**Problem description:** Look below for the line that contains "Screen dimensions: 850x422", and write out exactly that line and all remaining lines of the listing, omitting pictures.
************
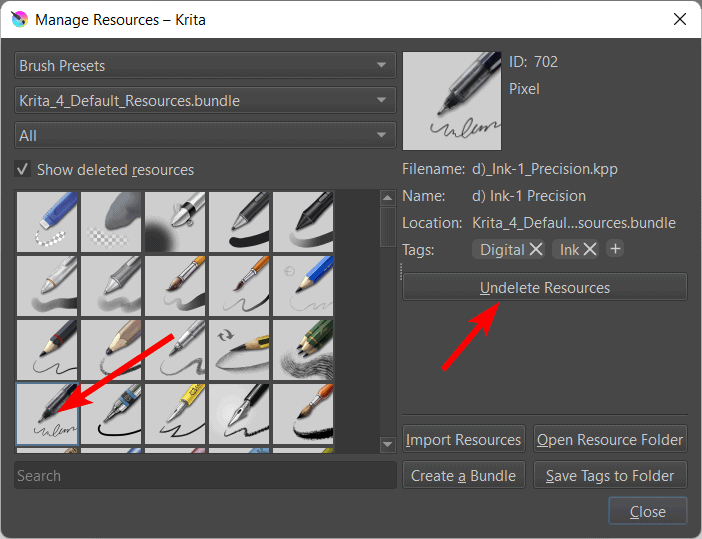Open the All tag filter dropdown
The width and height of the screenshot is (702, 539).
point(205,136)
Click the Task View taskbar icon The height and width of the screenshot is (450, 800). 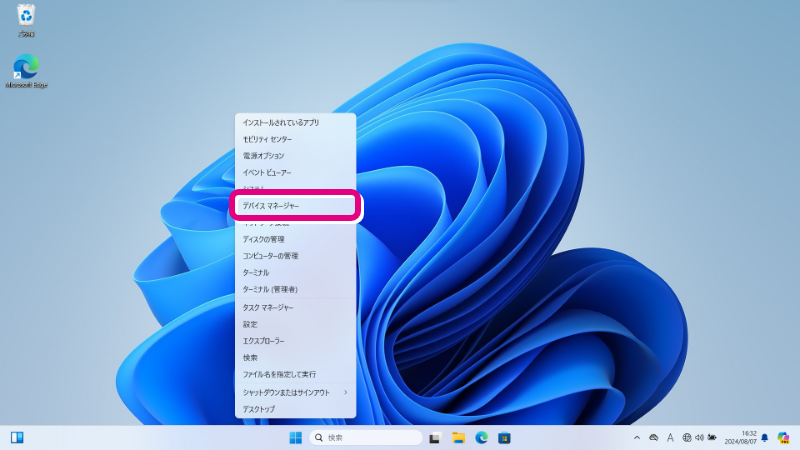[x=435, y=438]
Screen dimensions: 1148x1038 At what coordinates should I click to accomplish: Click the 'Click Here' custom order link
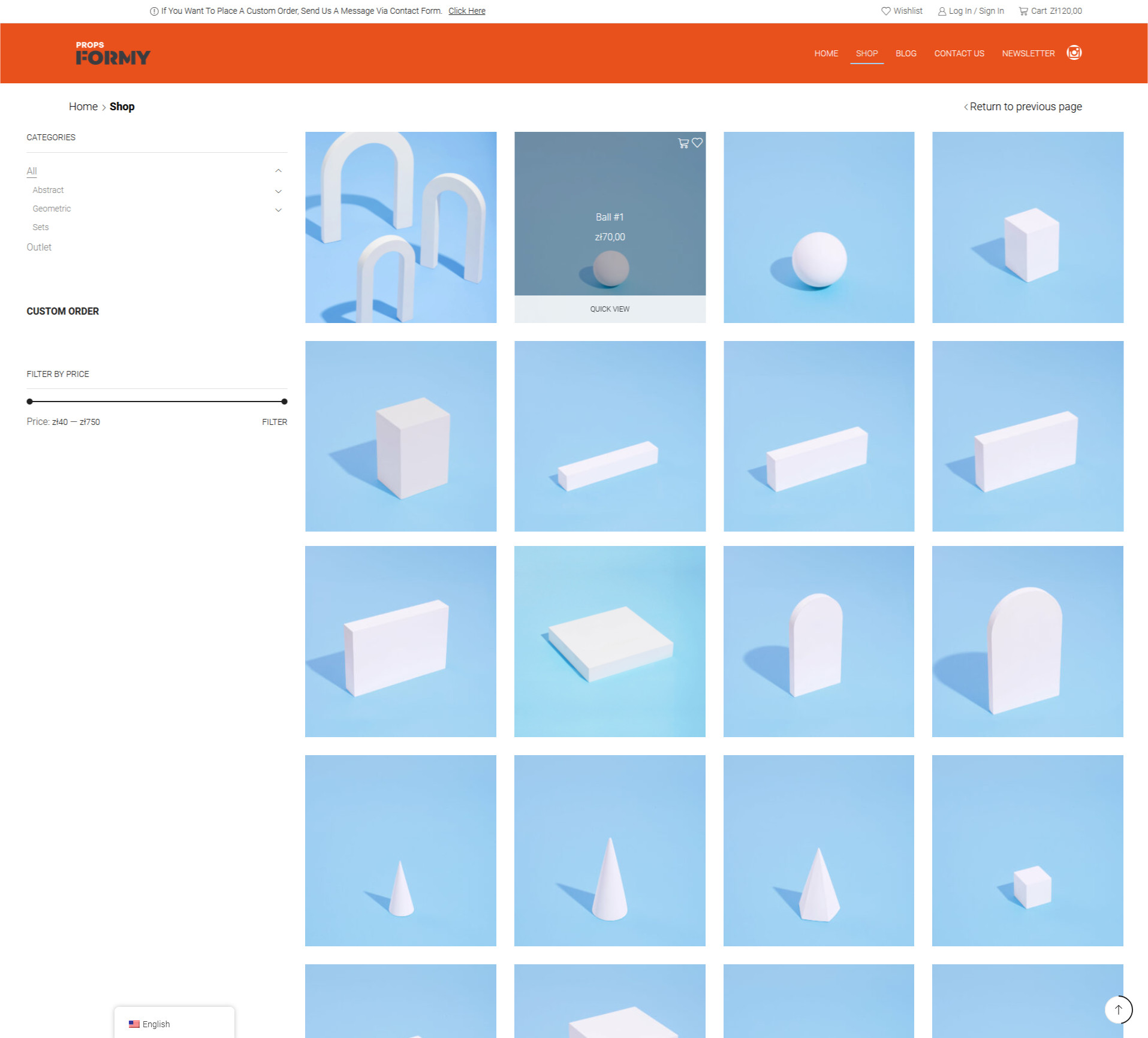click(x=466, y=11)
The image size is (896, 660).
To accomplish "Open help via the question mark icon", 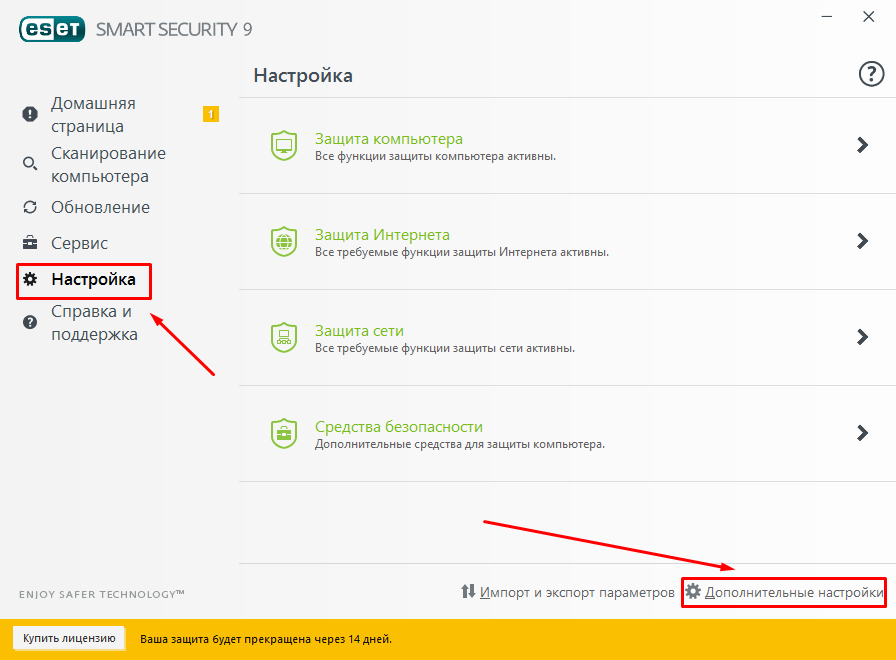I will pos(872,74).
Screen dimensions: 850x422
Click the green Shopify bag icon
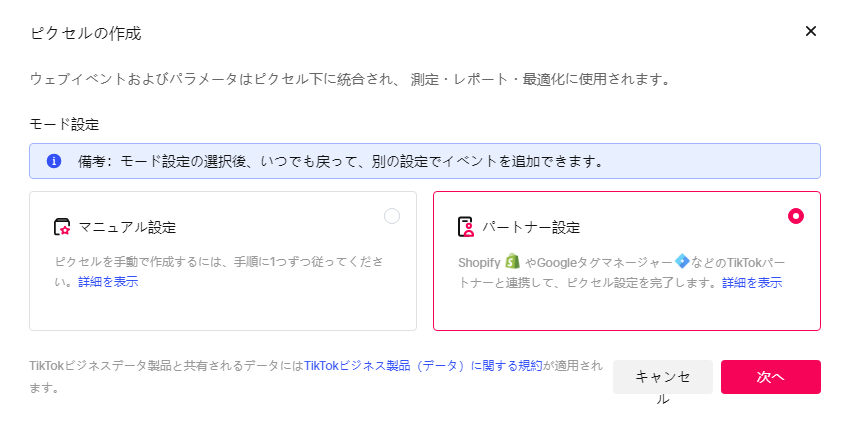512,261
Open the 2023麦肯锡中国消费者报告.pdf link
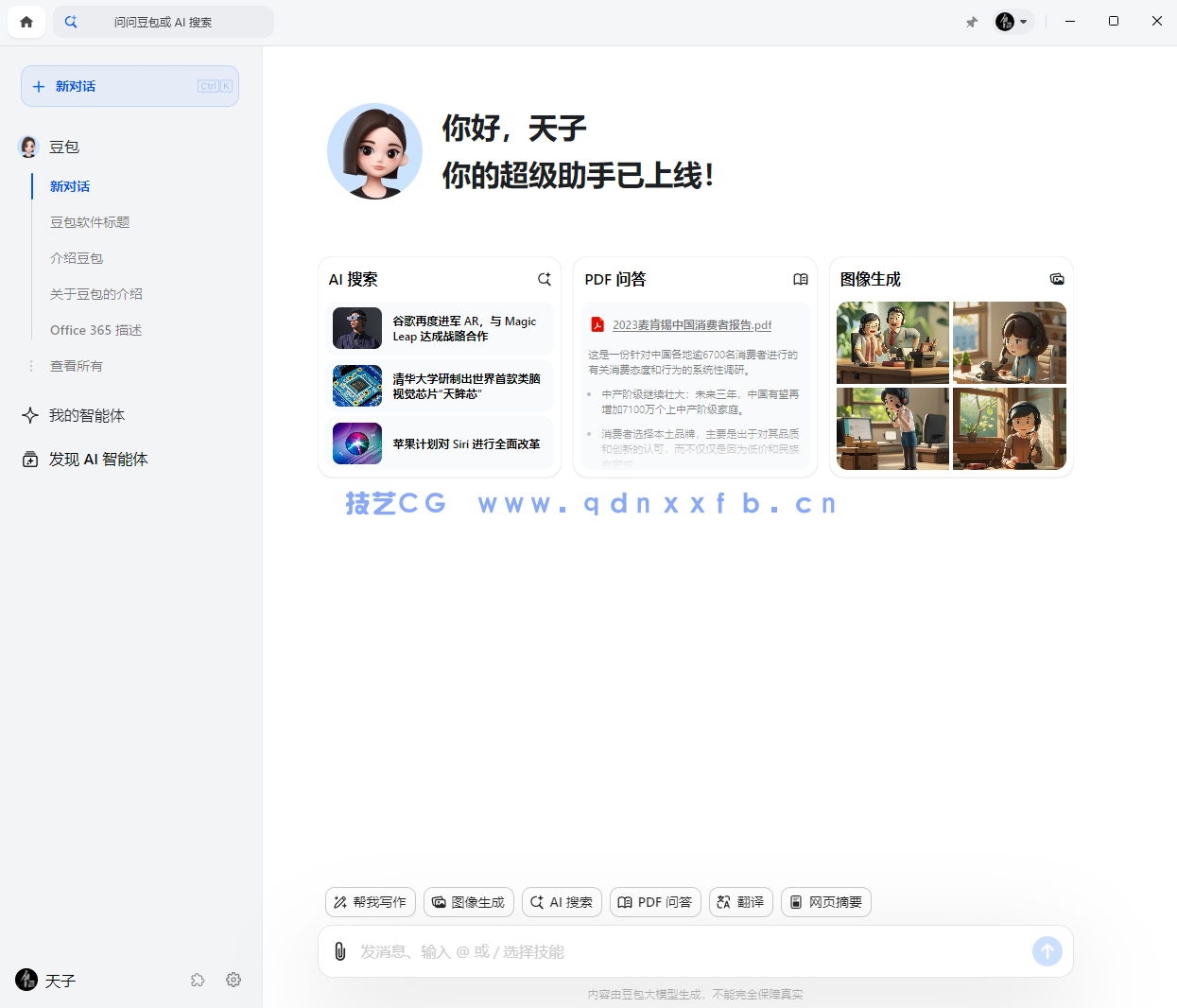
************
**Task solution:**
Screen dimensions: 850x422
Click the green Shopify bag icon
512,261
Open the 2023麦肯锡中国消费者报告.pdf link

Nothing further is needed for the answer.